» **TASK STATEMENT**: Read the records below and report each line in which "agent" occurs.

======

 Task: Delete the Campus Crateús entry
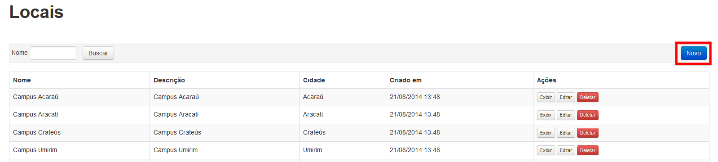pos(587,133)
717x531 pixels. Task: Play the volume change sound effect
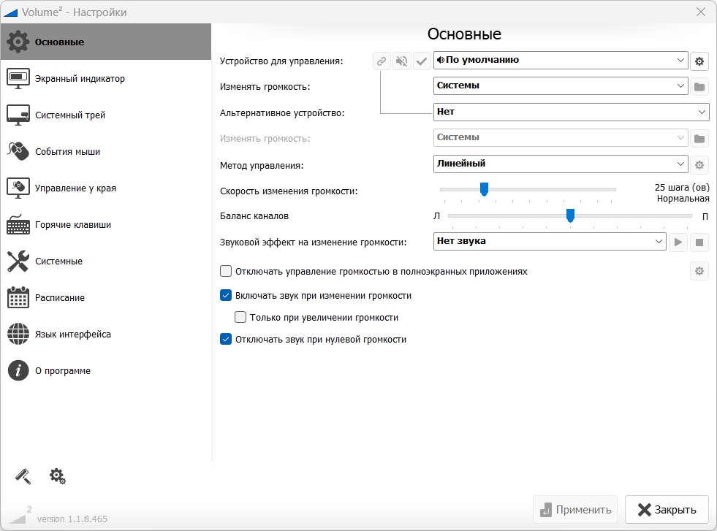(678, 242)
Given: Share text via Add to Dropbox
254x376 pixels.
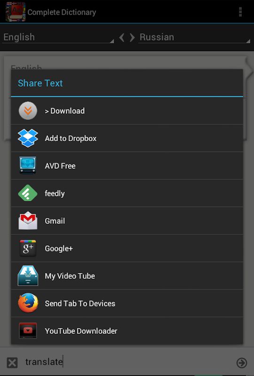Looking at the screenshot, I should tap(127, 138).
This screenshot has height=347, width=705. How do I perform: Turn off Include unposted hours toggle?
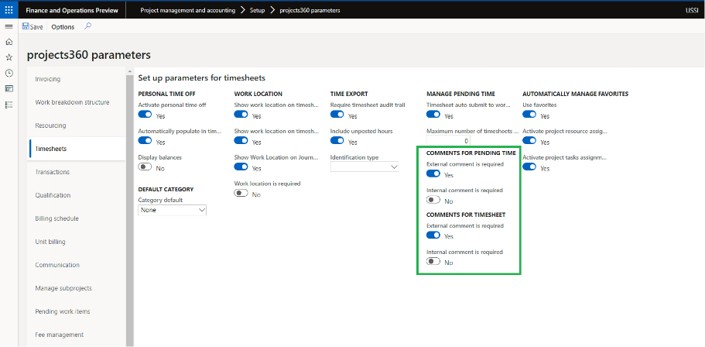(x=337, y=142)
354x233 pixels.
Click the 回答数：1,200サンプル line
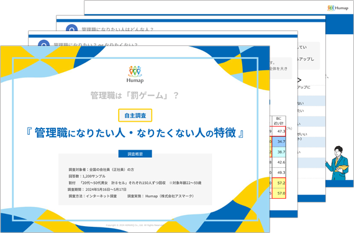click(87, 176)
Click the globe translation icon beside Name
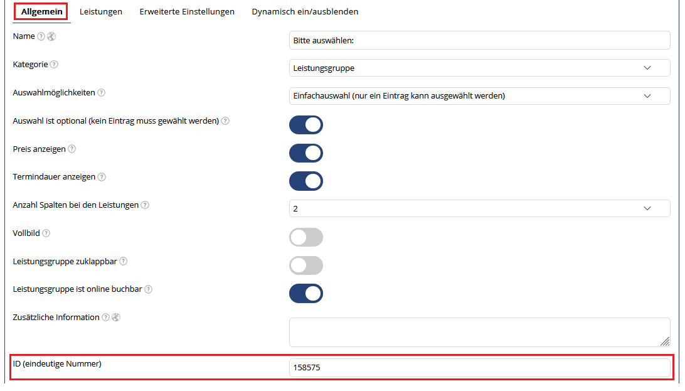This screenshot has width=685, height=391. coord(51,36)
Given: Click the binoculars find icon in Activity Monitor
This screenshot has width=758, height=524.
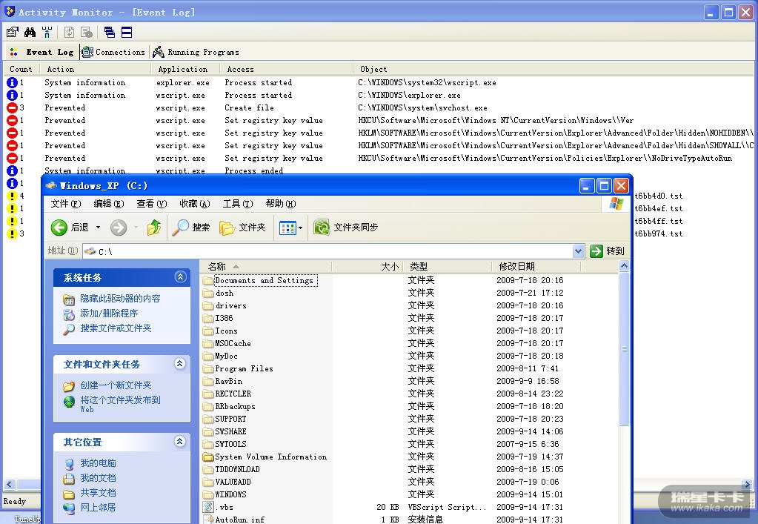Looking at the screenshot, I should (30, 32).
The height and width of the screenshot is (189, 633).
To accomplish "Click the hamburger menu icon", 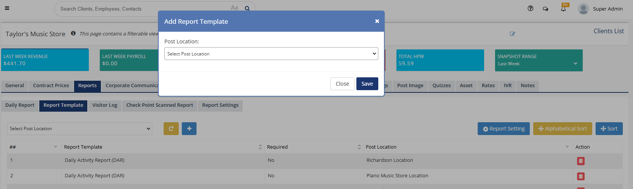I will (7, 8).
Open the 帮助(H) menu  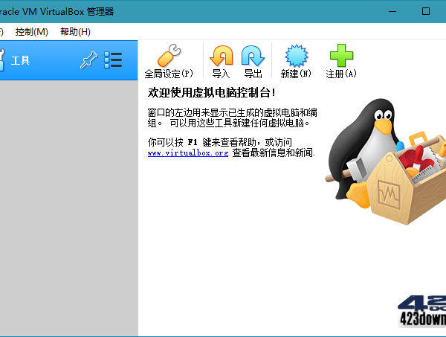coord(75,32)

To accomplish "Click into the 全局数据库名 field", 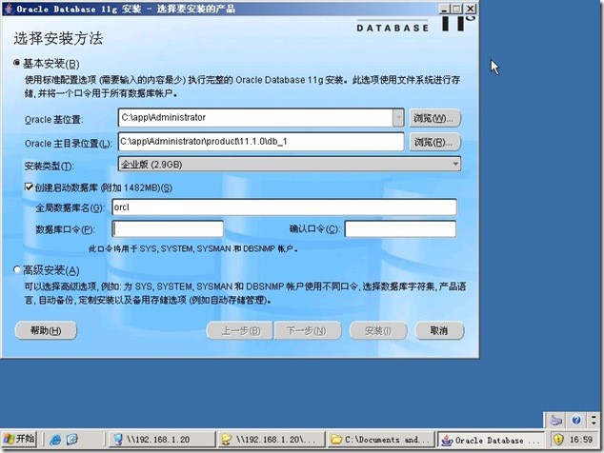I will (x=284, y=207).

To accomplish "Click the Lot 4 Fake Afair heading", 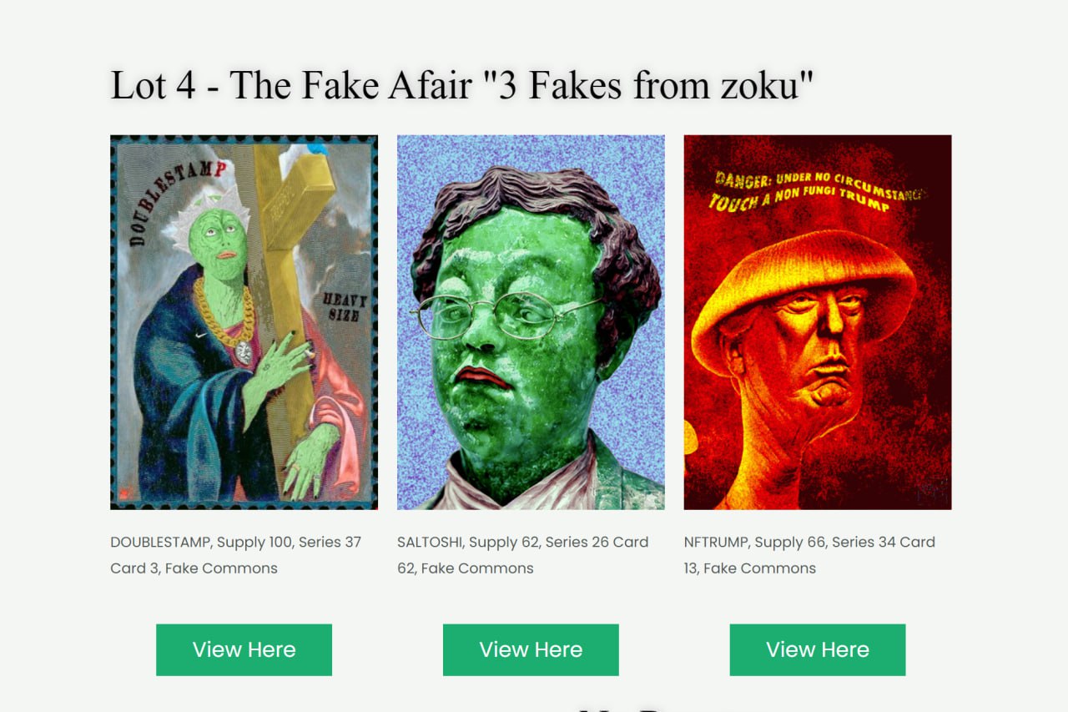I will (x=461, y=84).
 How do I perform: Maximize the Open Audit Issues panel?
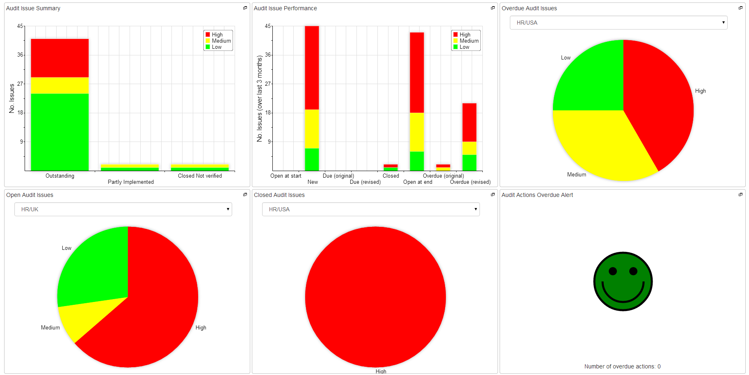(245, 194)
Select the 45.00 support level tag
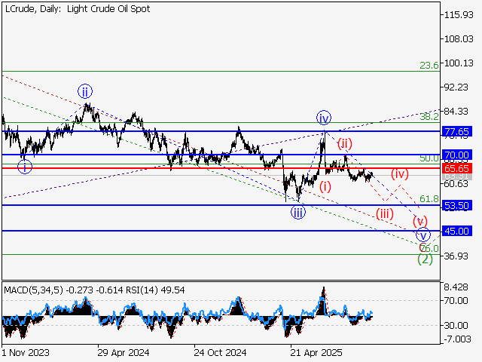Image resolution: width=482 pixels, height=362 pixels. [x=457, y=231]
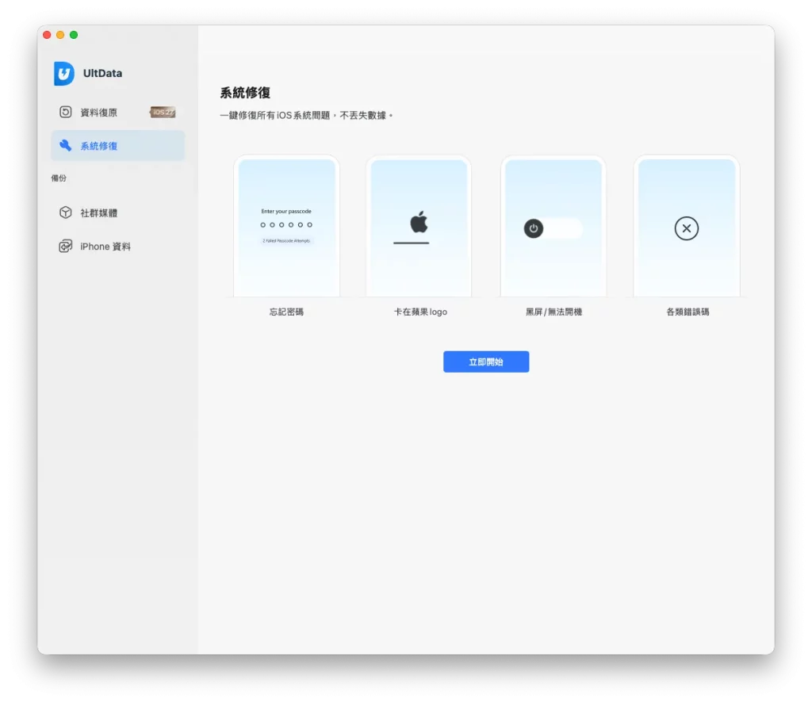Click the 社群媒體 cube icon

coord(65,212)
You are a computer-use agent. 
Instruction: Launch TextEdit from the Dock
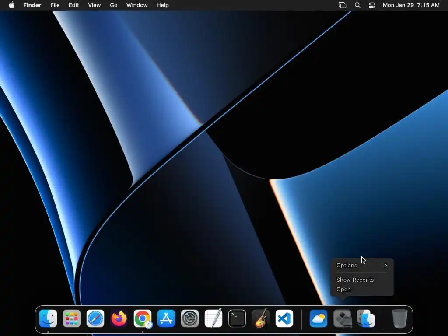[x=214, y=318]
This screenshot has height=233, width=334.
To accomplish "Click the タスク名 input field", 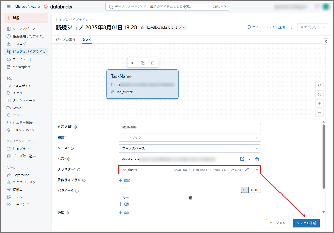I will [x=190, y=127].
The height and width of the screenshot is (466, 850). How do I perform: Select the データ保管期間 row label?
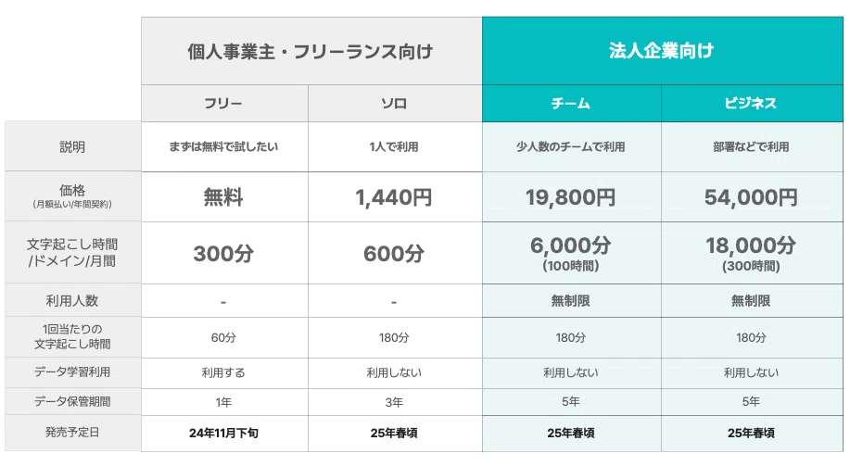click(72, 401)
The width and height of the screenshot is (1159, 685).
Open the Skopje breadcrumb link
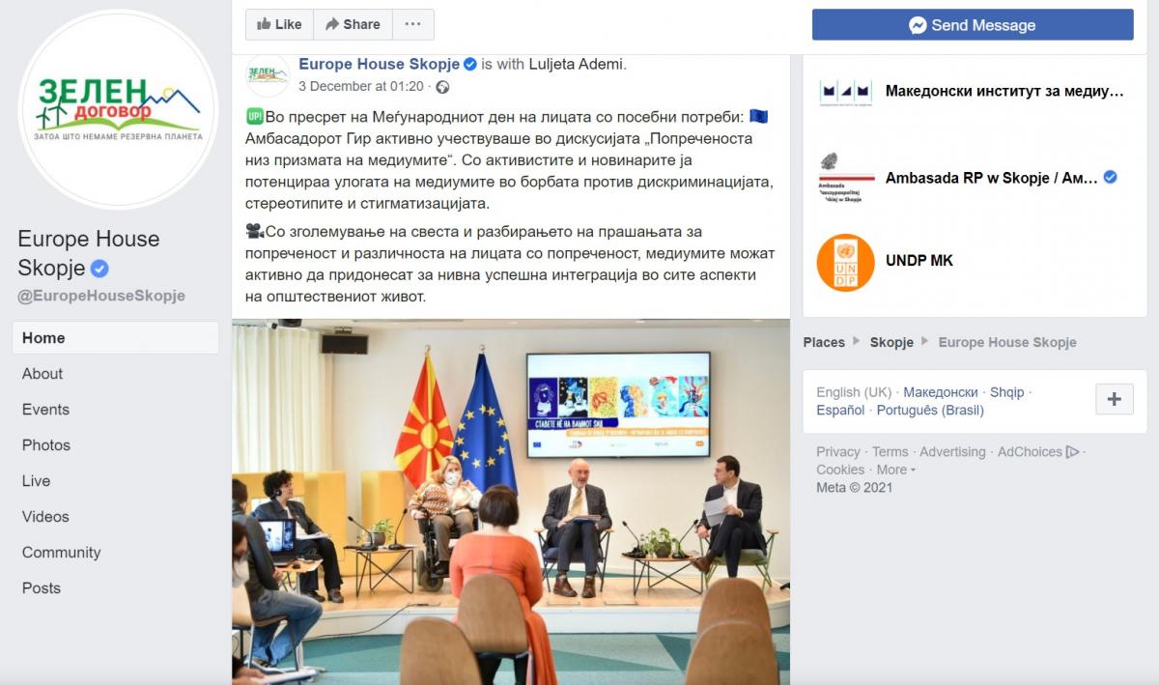pyautogui.click(x=891, y=342)
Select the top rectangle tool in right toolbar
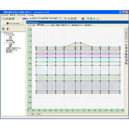Screen dimensions: 129x129 (x=126, y=30)
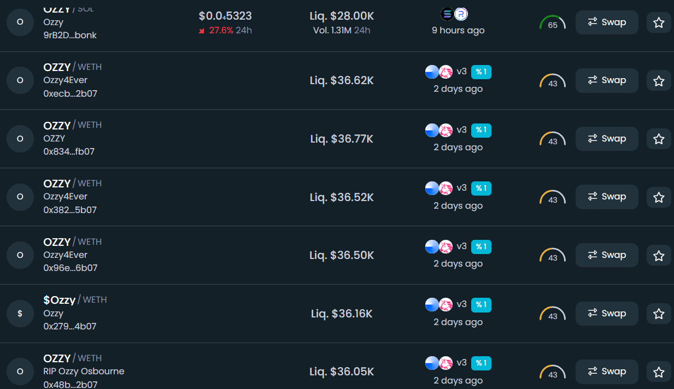Add the 0x834...fb07 pair to favorites
Screen dimensions: 674x389
(x=659, y=139)
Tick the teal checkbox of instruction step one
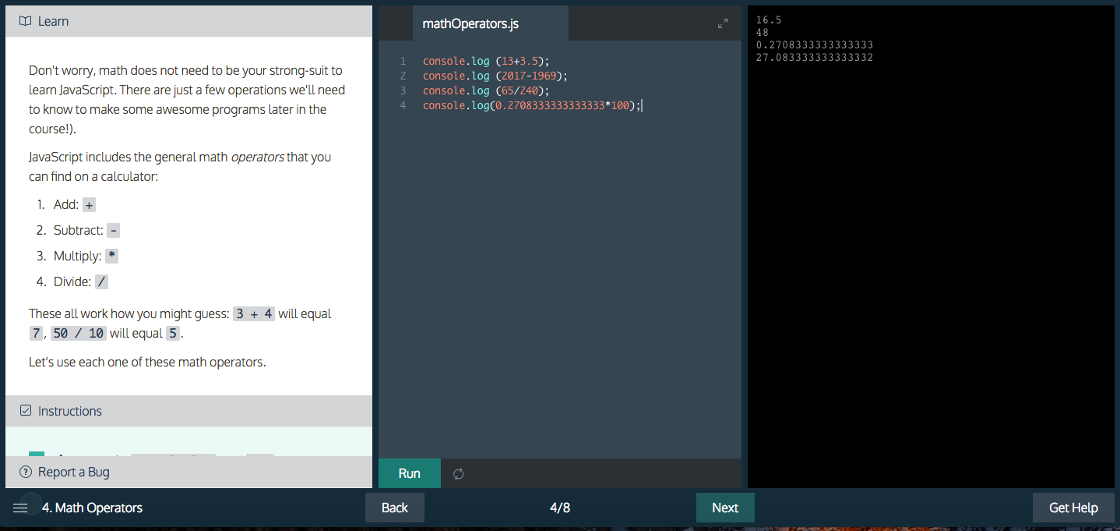The image size is (1120, 531). click(37, 454)

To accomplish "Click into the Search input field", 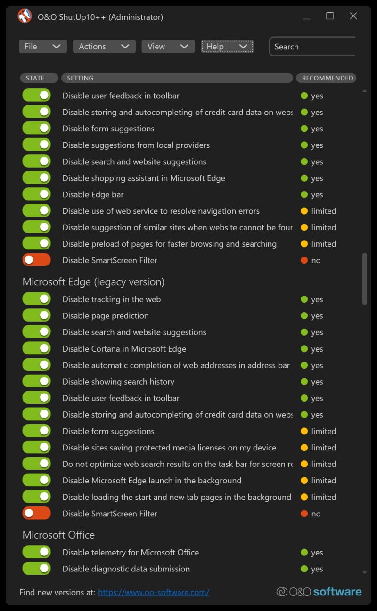I will click(313, 47).
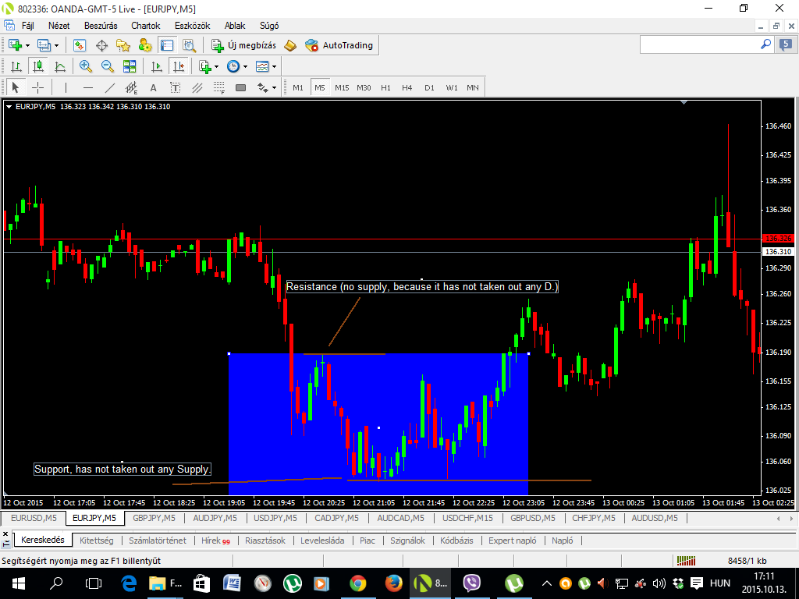Image resolution: width=799 pixels, height=599 pixels.
Task: Click the Új megbízás button
Action: (244, 45)
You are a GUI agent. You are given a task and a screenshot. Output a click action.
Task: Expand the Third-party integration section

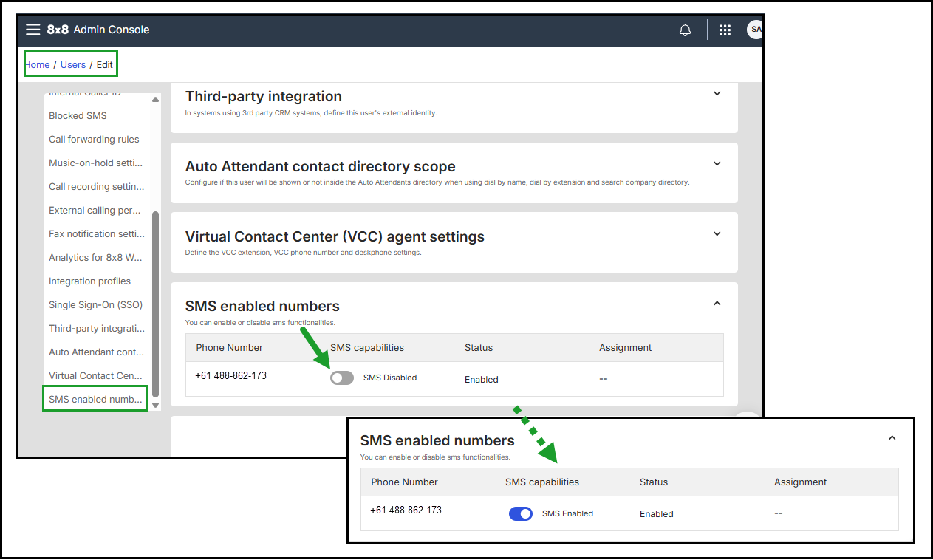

======

» **RESPONSE AREA**:
You are a computer-use agent. 
You are a GUI agent. You are given a task and a screenshot. Output a click action.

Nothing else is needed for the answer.